The effect of hormone replacement therapy on bone mass in patients with ovarian failure due to bone marrow transplantation

Long permanent remissions in malignant hematopoietic disorders can often be achieved by autologous bone marrow transplantation (ABMT) or by allogenic bone marrow transplantation (BMT). Previous studies have shown that such therapies may induce osteoporosis due to iatrogenic ovarian failure. The administration of hormone replacement therapy (HRT) in these women could prevent the adverse effects of long-term ovarian failure without remarkable side effects. The aim of this study was to evaluate how the bone mass is affected by HRT in patients undergoing ABMT or BMT adjusting the results for age, weight, and height. Subjects and methods: Thirteen women with previous ABMT/BMT were treated with a standard dose (0.625 mg/day) of conjugated equine estrogen (CEE) or with 50 μg/day of 17-β-estradiol in transdermal therapeutic systems (TTS) plus 5 mg/day of medroxyprogesterone acetate sequentially added to the last 12 days of estrogen therapy. Bone mass was measured prior to and 12 months following HRT. Blood samples were collected before therapy and during the 6th and 12th treatment months.

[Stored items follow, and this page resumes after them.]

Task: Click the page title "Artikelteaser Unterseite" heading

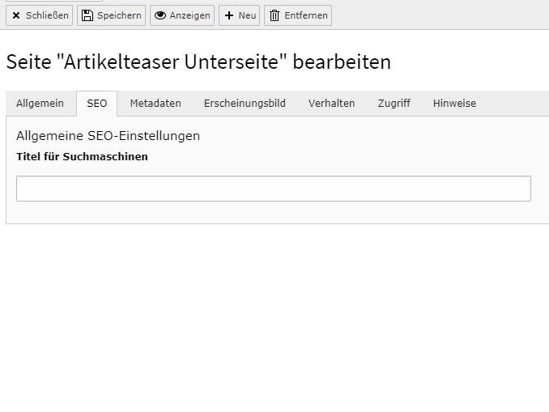Action: pos(198,62)
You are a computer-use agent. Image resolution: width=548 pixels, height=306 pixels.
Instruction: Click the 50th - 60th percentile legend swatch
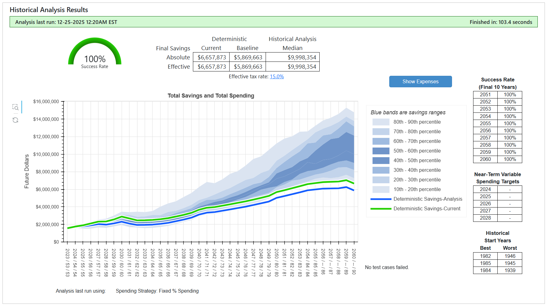pyautogui.click(x=381, y=151)
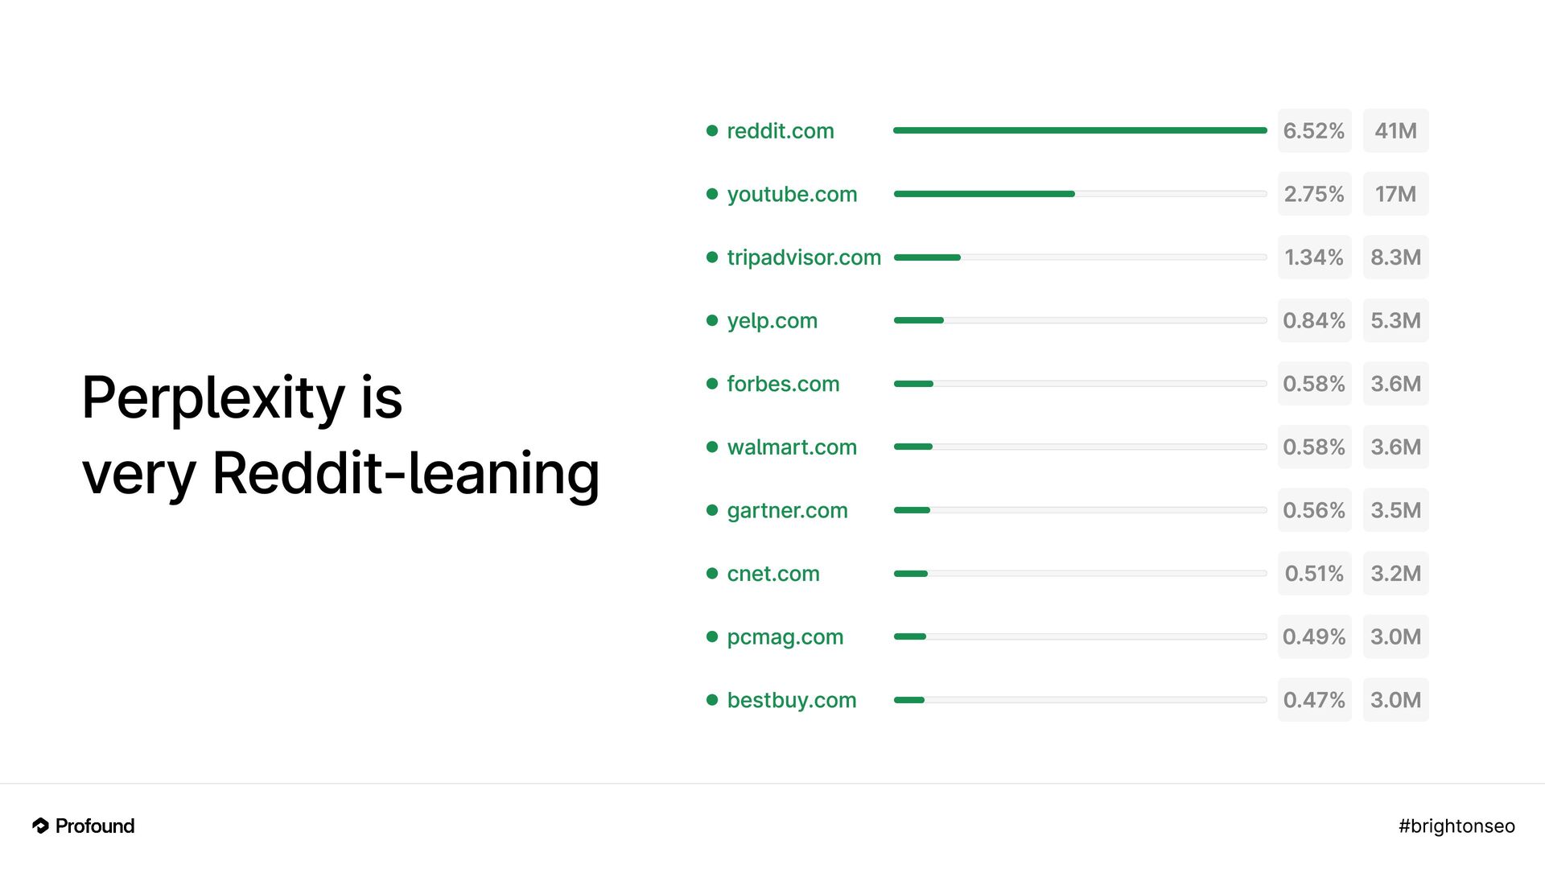Click the reddit.com full green progress bar
The height and width of the screenshot is (869, 1545).
coord(1080,130)
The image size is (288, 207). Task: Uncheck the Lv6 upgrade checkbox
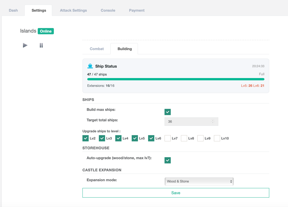(151, 138)
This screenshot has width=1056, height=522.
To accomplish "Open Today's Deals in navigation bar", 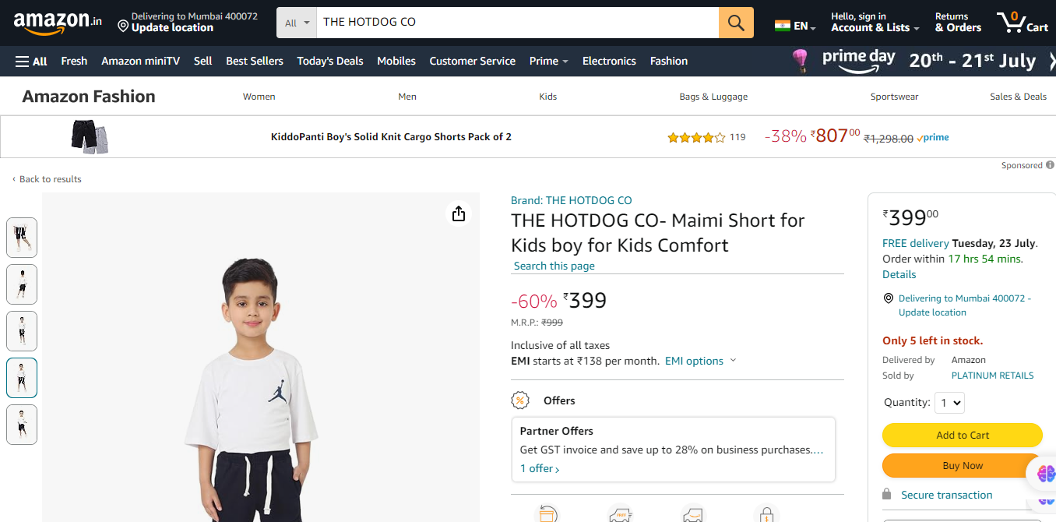I will [x=329, y=61].
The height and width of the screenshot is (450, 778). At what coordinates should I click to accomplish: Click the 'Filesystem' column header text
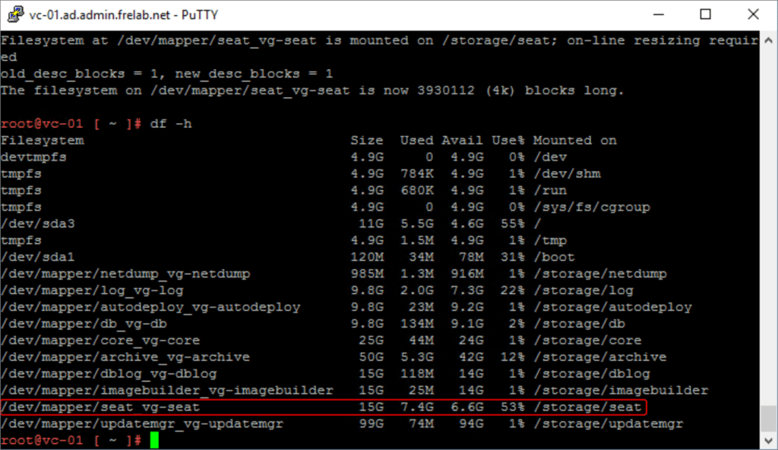[43, 140]
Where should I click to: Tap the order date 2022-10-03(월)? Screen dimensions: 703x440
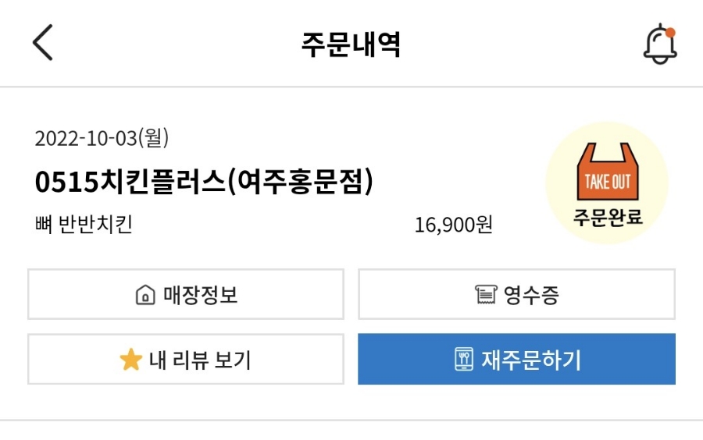click(x=102, y=139)

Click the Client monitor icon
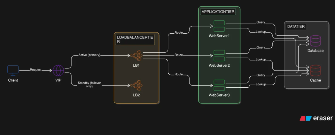coord(13,70)
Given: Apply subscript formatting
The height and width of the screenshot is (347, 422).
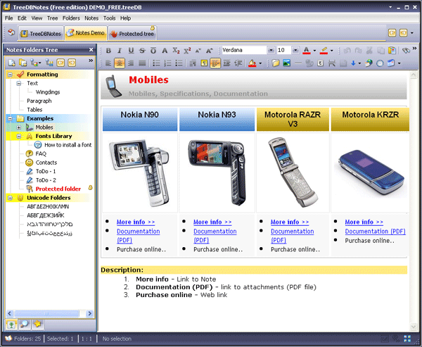Looking at the screenshot, I should pos(177,50).
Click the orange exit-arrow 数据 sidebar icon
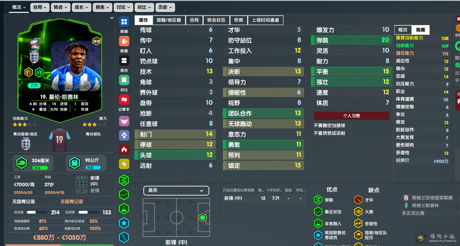The height and width of the screenshot is (246, 460). (x=124, y=41)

Results: The mean time elapsed between bone transplantation and HRT initiation was 13.0 months (range 3–26 months). Before treatment nine patients were osteopenic and after HRT bone mass increased in all cases. Following ABMT/BMT, hepatic hyperenzymemia was detected in three patients. After 6 and 12 months of treatment no significant changes were observed in hepatic enzymes. Conclusion: Although hepatic hyperenzymemia is commonly considered as a contraindication for HRT, our results suggest that HRT is safe for these patients and that such therapy should be initiated after transplantation in women to prevent adverse effects of long-term ovarian failure.